Вышеприведенный отрывок из "Анны Карениной" нам уже кое что говорит (о чем речь будет ниже), но более подробно о ненормальностях сексуальной жизни говорит он нам в "Крейцеровой сонате". "Крейцерова соната" сама по себе есть замечательнейший патологический документ сексуальной жизни эпилептоида. Такое копанье в "грязном белье" своих сексуальных переживаний, такое упоение и, можно сказать, экстатическое увлечение в обнажении себя и своей половой физиологии до крайности, есть черта эпилептоида, находящего наслаждение в циническом обнажении себя в самом непривлекательном свете.
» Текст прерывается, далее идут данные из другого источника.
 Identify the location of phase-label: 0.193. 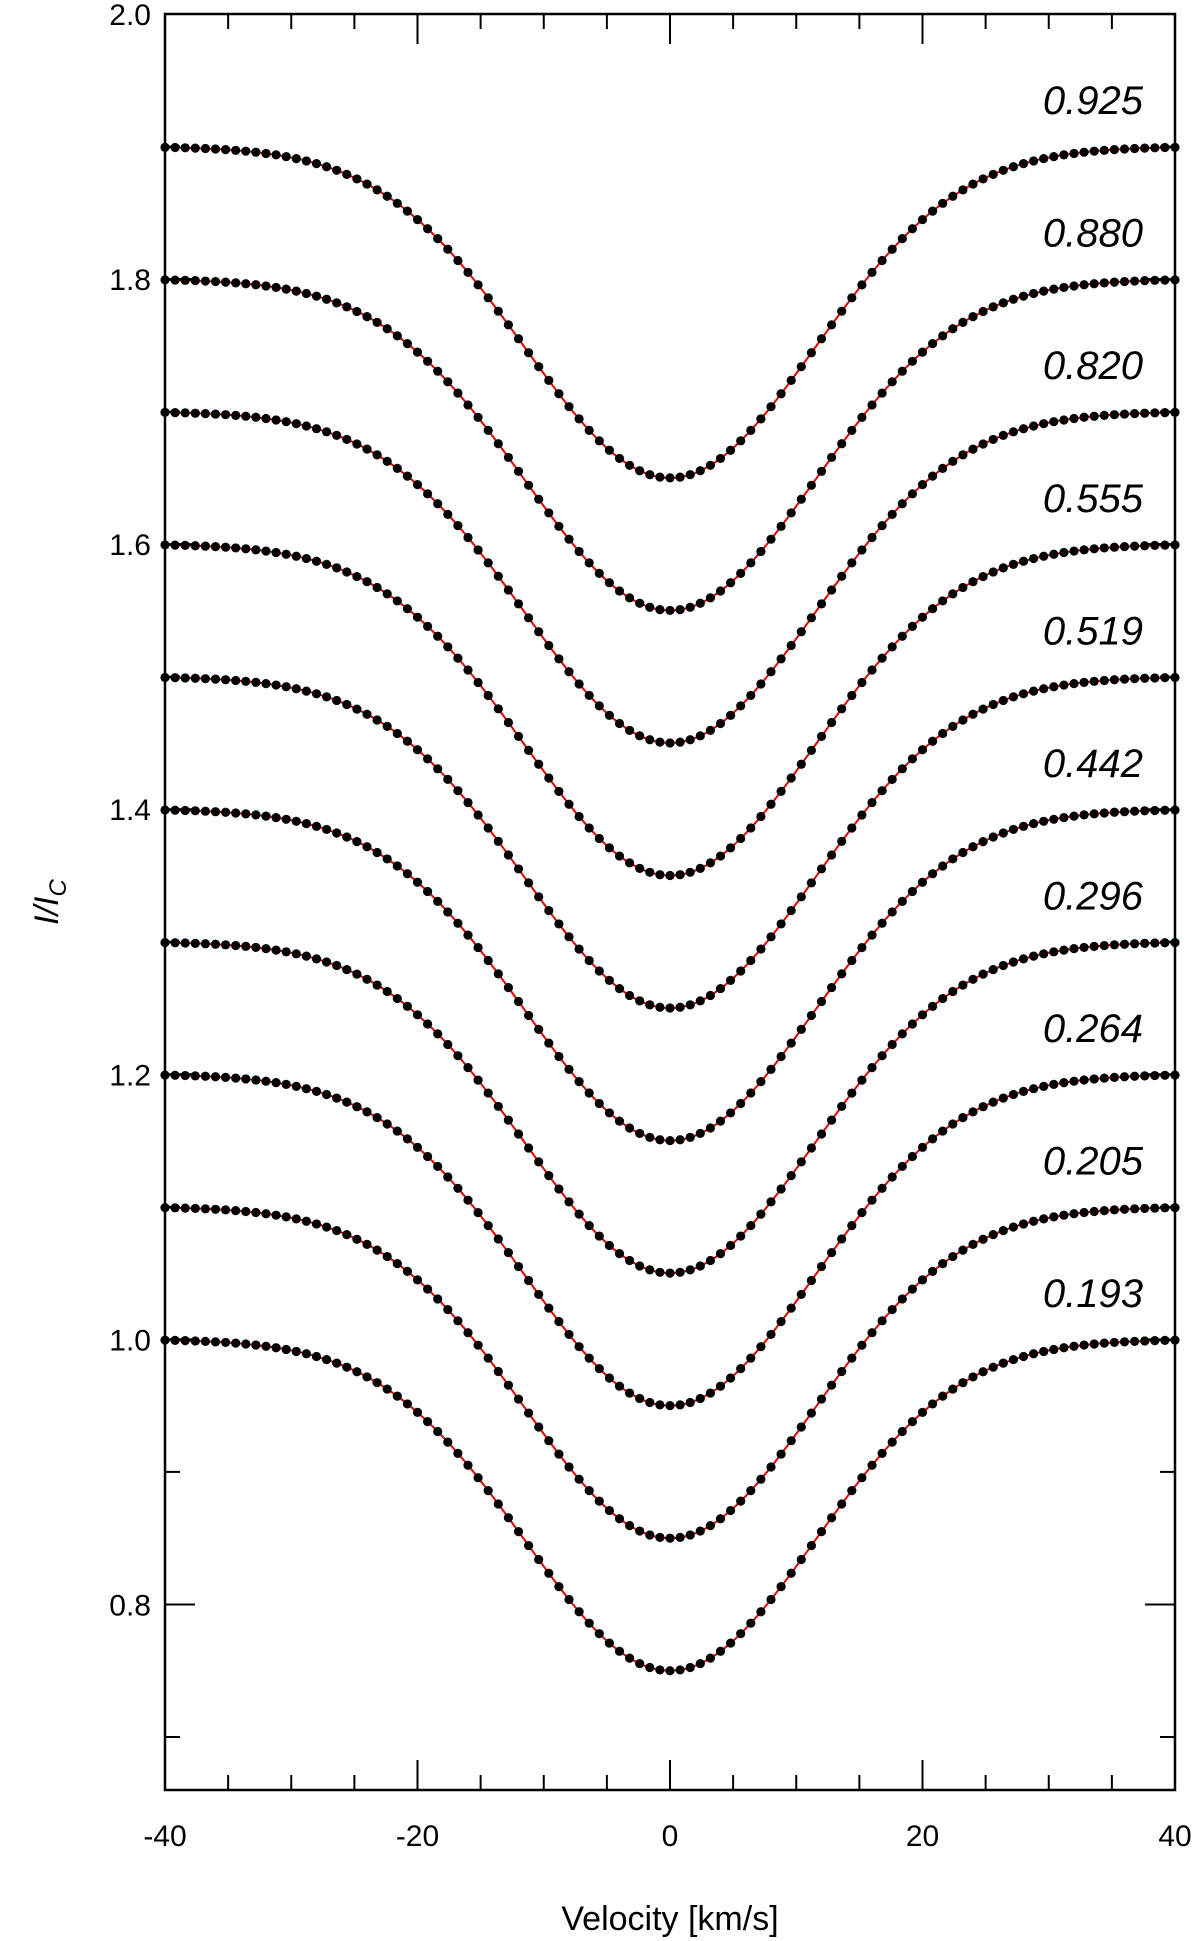
(1093, 1294).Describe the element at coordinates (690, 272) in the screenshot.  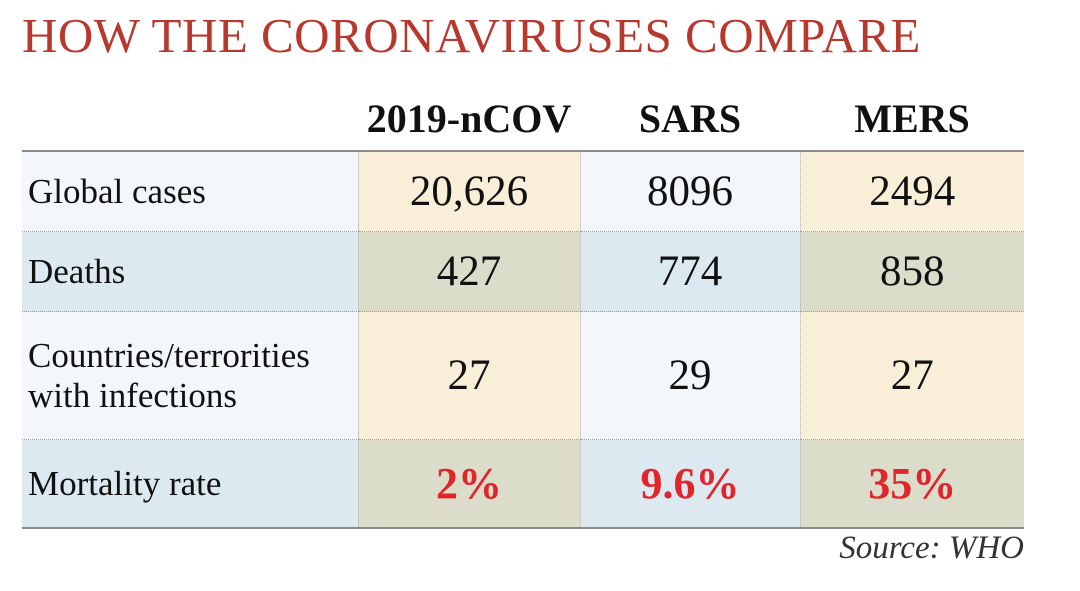
I see `cell-deaths-sars: 774` at that location. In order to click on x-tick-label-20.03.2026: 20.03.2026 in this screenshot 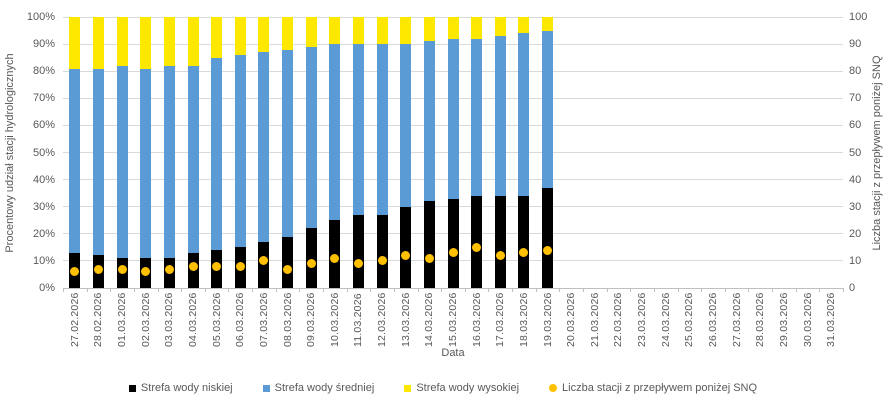, I will do `click(572, 320)`.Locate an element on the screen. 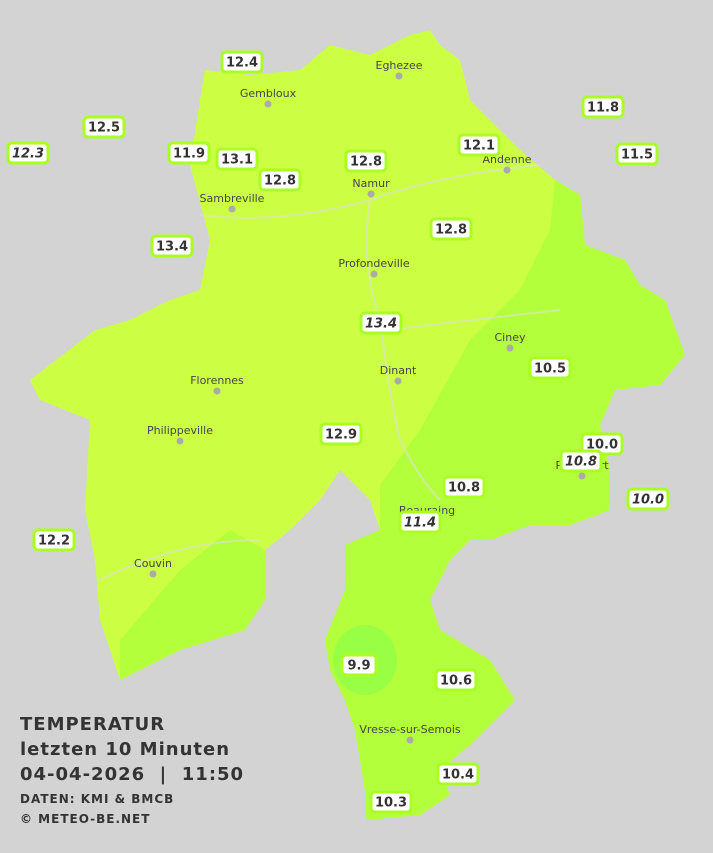 The height and width of the screenshot is (853, 713). city-label: Sambreville is located at coordinates (232, 198).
Вспомним ту же самую страсть Достоевского.
К сожалению, мы не можем подробно остановиться на этом интереснейшем для психопатолога документе, поскольку этого вопроса, мы касаемся здесь частично.
Итак, приведем несколько отрывков из "Крейцеровой сонаты", после чего осветим подчеркнутые нами места в этих отрывках.
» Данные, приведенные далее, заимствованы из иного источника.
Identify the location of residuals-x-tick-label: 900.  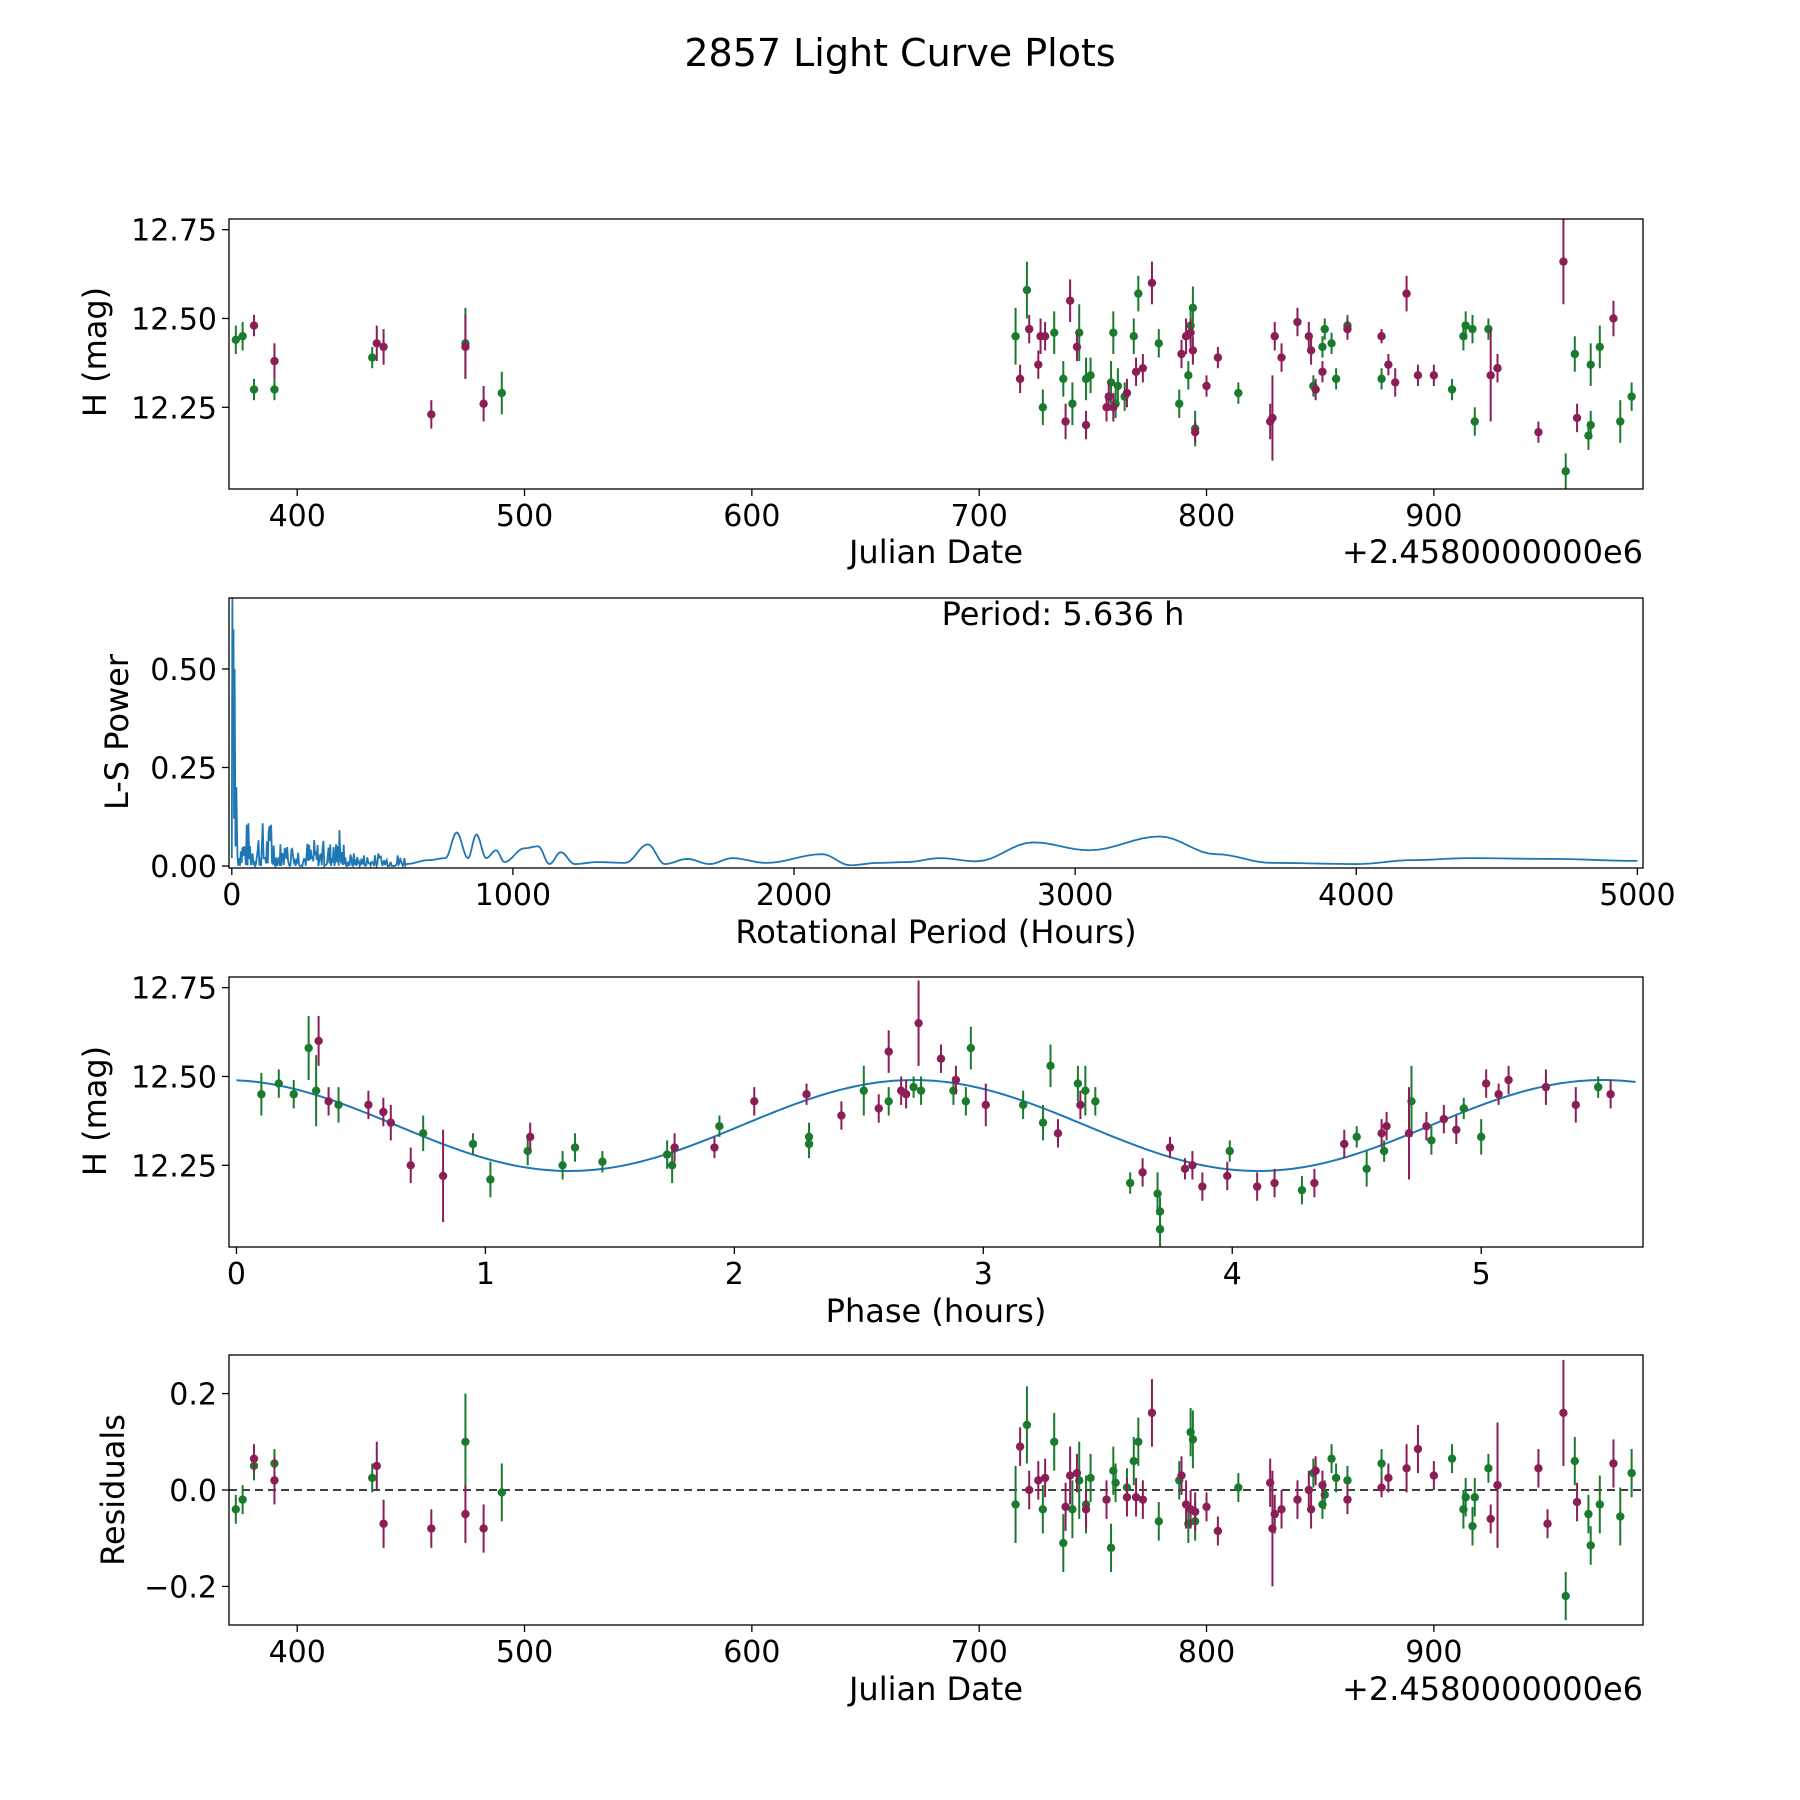
(1434, 1652).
"Сколько я ни старался устроить себе медовый месяц, ничего не выходило. Все время было гадко, стыдно и скучно. Но очень скоро стало еще мучительно тяжело. Началось это очень скоро. Кажется, на 3-й или на 4-й день я застал жену скучною, стал спрашивать о чем, стал обнимать ее, что, по-моему, было все, чего она могла желать, а она отвела мою руку и заплакала. О чем? Она не умела сказать. Но ей было грустно, тяжело. Вероятно ее измученные нервы подсказали ей истину о гадости наших сношений; но она не умела сказать. Я стал допрашивать: она что-то сказала, что ей грустно без матери. Мне показалось, что это неправда. Я стал уговаривать ее, промолчав о матери. Я не понял, что ей просто было тяжело, а мать была только отговорка. Но она тотчас же обиделась за то, что я умолчал о матери, как будто не поверив ей. Она сказала мне, что я не люблю ее. Я упрекнул ее в капризе, и вдруг лицо ее совсем изменилось, вместо грусти выразилось раздражение, и она самыми ядовитыми словами начала упрекать меня в эгоизме и жестокости. Я взглянул на нее. Все лицо ее выражало полнейшую холодность и враждебность, почти ненависть ко мне. Помню, как я ужаснулся, увидав это. Как? что? думал я. Любовь -- союз душ, и вместо этого вот что! Да не может быть, да это не она! Я пробовал было смягчить ее, но наткнулся на такую непреодолимую стену холодной, ядовитой враждебности, что не успел я оглянуться, как раздражение захватило и меня и мы наговорили друг другу кучу неприятностей. Впечатление этой первой ссоры было ужасно. Я называл это ссорой, но это была не ссора, а это было только обнаружение той пропасти, которая в действительности была между нами. Влюбленность истощилась удовлетворением чувственности, и остались мы друг против друга в нашем действительном отношении друг к другу, т. е. два совершенно чуждые друг другу эгоиста, желающие получить себе как можно больше удовольствия один через другого. Я называл ссорой то, что произошло между нами; но это была не ссора, а это было только следствие прекращения чувственности, обнаружившее наше действительное отношение друг к другу. Я не понимал, что это холодное и враждебное отношение было нашим нормальным отношением, не понимал этого потому, что это враждебное отношение в первое время очень скоро опять закралось от нас вновь поднявшеюся перегонной чувственностью, т. е. влюблением.